This column is up for grabs. If you can do better, you can have it. It's available not to the highest bidder, but the best.

It is on offer particularly to the internet critics who, by the sound of their rantings, have a lot to say.

All you have to do is write 650 to 700 words a week - any subject - in your own time, and meet the deadline (noon every Sunday, which is when I put this "drivel" together, in my own time).

No excuses for being late. You must deliver, even if you can't string two words together, or you can't get to your computer for beer cans and pizza boxes.

Oh, just one thing. There's no pay (because I don't get a penny extra for doing it), and you have to keep it up every week for at least six years (which I have, so far).

You also have to put your real name to it (with picture), and take the flak. It has to be legally sound (no racism, sexism or any -ism) and we do ask that you are at least a little literate.

Decent spelling and punctuation would help, but we don't expect miracles these days.

My column last week about getting in touch with my masculine side has attracted a few comments from sad sacks on the website. They were not very erudite, but some of them did manage two-word sentences.

My thanks to someone cowering behind the hopeful pseudonym, Cosmic Hero, who commented: "Yawn... men don't read it because it is drivel." And to the aptly-named Viper for his/her: "Drivel as well as sterotyping." (Viper's spelling, not mine.) Then there's "Jack". Ah, sad Jack. Such a bitter person, whose literary destruction of my column amounted to "also crap".

He - we presume it's a he', but who knows behind the coward's mask of anonymity - is the person whose busy life allows him to read the columns of virtually all my colleagues, and post comments like "You suck" or "piffle".

Sometimes he stretches his vocabulary to "your writing career is over", or "this article is entirely needless" in reviewing the work of my colleagues.

All very constructive criticism.

Trouble is, no one has yet managed to string a whole, meaningful sentence together.

And not one of these sourpuss surfers has yet had the courage to put their real name to their comments. Sorry, folks, it goes with the job.

It's a bit like the death threats that arrived from all around the world when I had the consummate gall to say tattoos did not look good on ageing bodies. When I politely replied - to an anonymous (naturally), venomous email - one American got friendly and said I should visit his son who was working in London and have a good time.

After all, he said, York was only just up the road from London.

That's the trouble with email. It is so instant and uncontrolled. In the good, old days of letter writing, there were so many filters, you could not send your message in a fit of pique when you had arrived home full of booze.

First you had to put pen to paper. Time to reflect while you put it in an envelope. And again, when you put a stamp on the envelope.

And on the walk to the post box, there was plenty of opportunity to ask: "Have I said the right thing?"

Also, anonymous letter writers never get anything published in newspapers.

With email, you can pour out torrents of abuse, and with one flick of a key send it irreversibly on its way.

Free speech is fine, but on website forums, for instance, vicious personal abuse and obscenities are spoiling it for the sensible majority.

The Press website forum was shut down once before for this reason.
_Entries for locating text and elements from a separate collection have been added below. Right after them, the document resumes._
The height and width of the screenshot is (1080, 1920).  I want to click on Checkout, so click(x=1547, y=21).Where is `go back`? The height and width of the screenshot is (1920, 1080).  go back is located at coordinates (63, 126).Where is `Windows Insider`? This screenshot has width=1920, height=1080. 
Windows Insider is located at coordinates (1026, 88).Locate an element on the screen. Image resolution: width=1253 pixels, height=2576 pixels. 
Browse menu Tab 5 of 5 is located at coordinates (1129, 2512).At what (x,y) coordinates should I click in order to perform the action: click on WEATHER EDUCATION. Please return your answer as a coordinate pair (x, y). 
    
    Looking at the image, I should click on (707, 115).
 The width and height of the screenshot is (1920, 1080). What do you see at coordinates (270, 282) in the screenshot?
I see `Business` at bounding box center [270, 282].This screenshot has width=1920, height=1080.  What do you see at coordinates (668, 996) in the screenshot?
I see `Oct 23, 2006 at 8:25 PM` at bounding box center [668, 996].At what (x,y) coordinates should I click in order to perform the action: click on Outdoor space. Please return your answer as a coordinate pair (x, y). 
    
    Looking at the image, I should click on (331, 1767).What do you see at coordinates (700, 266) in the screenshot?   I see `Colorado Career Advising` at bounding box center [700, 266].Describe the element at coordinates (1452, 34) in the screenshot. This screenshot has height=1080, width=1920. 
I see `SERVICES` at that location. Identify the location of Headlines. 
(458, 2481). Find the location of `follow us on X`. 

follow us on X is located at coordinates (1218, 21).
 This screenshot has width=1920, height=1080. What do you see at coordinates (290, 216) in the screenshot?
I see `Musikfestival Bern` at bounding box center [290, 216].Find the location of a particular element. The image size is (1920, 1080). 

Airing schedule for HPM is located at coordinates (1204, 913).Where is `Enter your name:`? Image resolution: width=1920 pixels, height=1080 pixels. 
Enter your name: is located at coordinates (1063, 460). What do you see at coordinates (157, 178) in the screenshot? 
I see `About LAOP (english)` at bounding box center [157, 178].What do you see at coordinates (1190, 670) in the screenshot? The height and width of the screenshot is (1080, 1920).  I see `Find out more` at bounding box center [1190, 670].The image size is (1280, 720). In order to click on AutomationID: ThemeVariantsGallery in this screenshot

It can happen again.

So - out with the puerile (that means like a little boy) one-worders. Let me have examples of your work, and if they are good enough, we'll publish.

If you have a view, stand up and be counted - don't hide away in your computer garret behind a silly email pseudonym.

And if I haven't received a decent contender by noon on Sunday, there'll be a big blank nothing in this space next Tuesday.

"Hurrah, we don't have to put up with his drivel" - I thought I'd better get that in before my biggest fan, Jack.